Именно об этой скуке я и говорю.
Это язва общества, которая губит некогда жизнерадостных людей. Это недуг, превращающий человека в равнодушного, бессердечного субъекта, способного на жестокость. Когда он видит счастливого беззаботного юношу, который радуется солнечным лучам, ветерку, летней зелени; когда он видит как трепетная девушка спешит на первое свидание — на его лице не дрогнет ни один мускул, и он, зевнув, равнодушно говорит:
— Ах, как всё это скучно...
А когда-то он мог быть счастлив. Я даже уверен, что при воспоминании о нежной юности, из его глаз капнут капельки слёз. В юности он беззаботно бродил по городу, представляя себя гением, который принёс миру новую весть, чтобы изменить существующий быт. Мечтая о славе Пушкина, юноша был полон идей и новых мыслей... Но вступив во взрослую жизнь он понял, что жестоко обманулся. Его идеи никого не интересуют, неинтересен и он сам. Все его высокие чувства разрушились и превратились в обломки тупых рифм и недоговорённых фраз. Он обыкновенный гражданин, ничем не выделяющийся от остальной толпы. Благородные стремления юности остаётся только с умилением вспоминать, уподобившись рабочей единице, имеющей свой номер, страховой полис, ИНН, паспорт. Добыча денег для пропитания становится важнее маленьких трагедий Пушкина. Важнее мечтаний о будущем, преобразованном благодаря его новым идеям. Ты — это общество. Попробуй заговорить о своих мыслях вслух и ты сразу же станешь инородным телом в этом самом обществе. Тебя будут слушать сквозь смех, не придавая значению ни одному сказанному слову. Тебя станут называть «дурак», «псих», «не от мира сего», «дебил», «имбецил» и так далее. И чтобы снова стать, так называемым, членом социального общества, ты вынужден будешь хранить свои святые чувства глубоко в сердце, и вместо этого начнёшь интересоваться обыденными вещами, невесёлым бытом, заработной платой (которую многие называют подачкой), и год за годом ты втянешься в это „общество“, уподобишься ему и умрёшь вместе с ним. А твои благородные чувства исчезнут с последним ударом твоего почерневшего сердца.

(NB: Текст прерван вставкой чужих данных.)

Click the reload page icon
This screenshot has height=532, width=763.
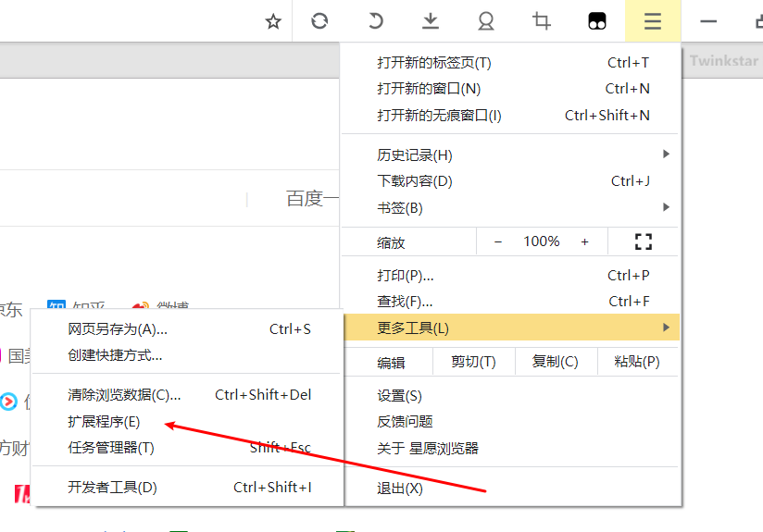[x=319, y=21]
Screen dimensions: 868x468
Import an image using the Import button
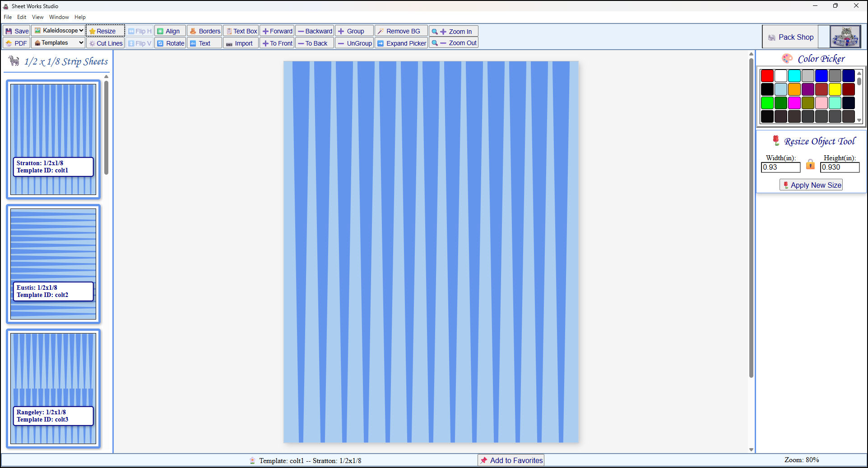pos(240,43)
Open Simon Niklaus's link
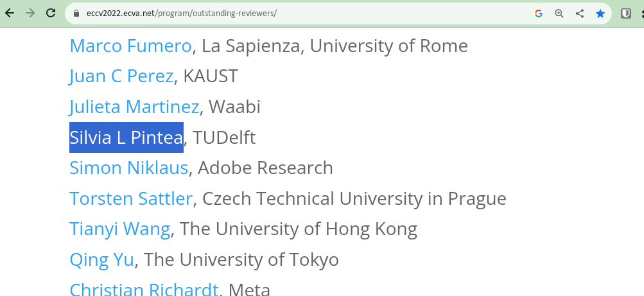Screen dimensions: 644x296 [x=129, y=168]
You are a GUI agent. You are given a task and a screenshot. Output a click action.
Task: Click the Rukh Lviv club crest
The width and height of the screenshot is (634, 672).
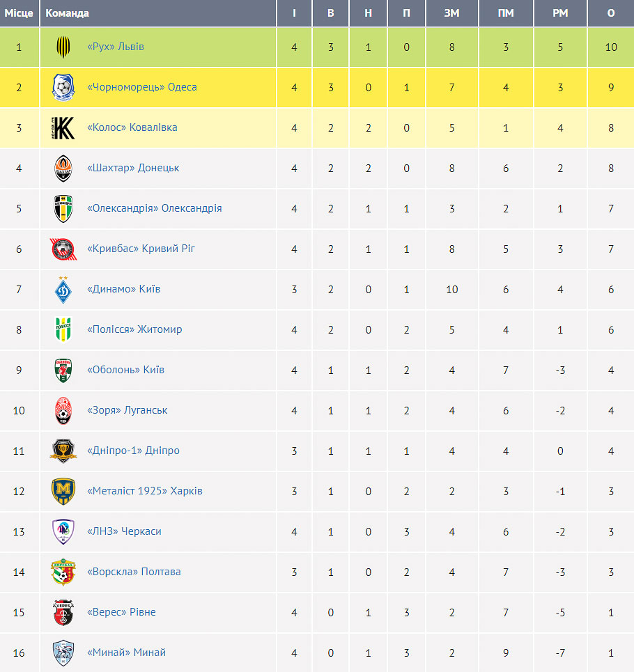click(63, 47)
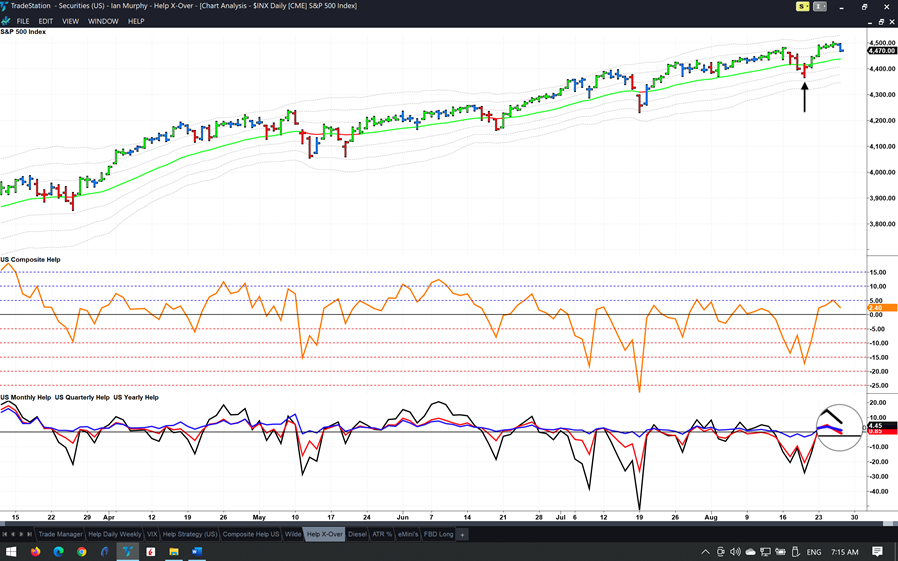Open the volume control in system tray
This screenshot has width=898, height=561.
tap(734, 552)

О чём я? Эта история происходит со мной. Я тоже похоронил свои истинные чувства и почти уже стал „своим человеком“, как вдруг обнаружил себя, настоящего себя... Я не знаю чем закончится моё повествование, возможно, что до кульминации я не доживу. Но я обязан предупредить несчастных самонадеянных людей об опасностях, которые могут поджидать их на жизненном пути. Я буду описывать события этой истории пока у меня хватает сил, пока дрожащая от усталости рука выводит эти строки, пока я не погиб...
2
Я встретил его случайно. Это был обычный человек, ничем не привлекательный меланхолик. Я познакомился с ним в церкви, как это не странно, учитывая, что впоследствии он поколебал во мне все условности жизни. Это была новая, недавно построенная церковь, и мне было интересно взглянуть на неё.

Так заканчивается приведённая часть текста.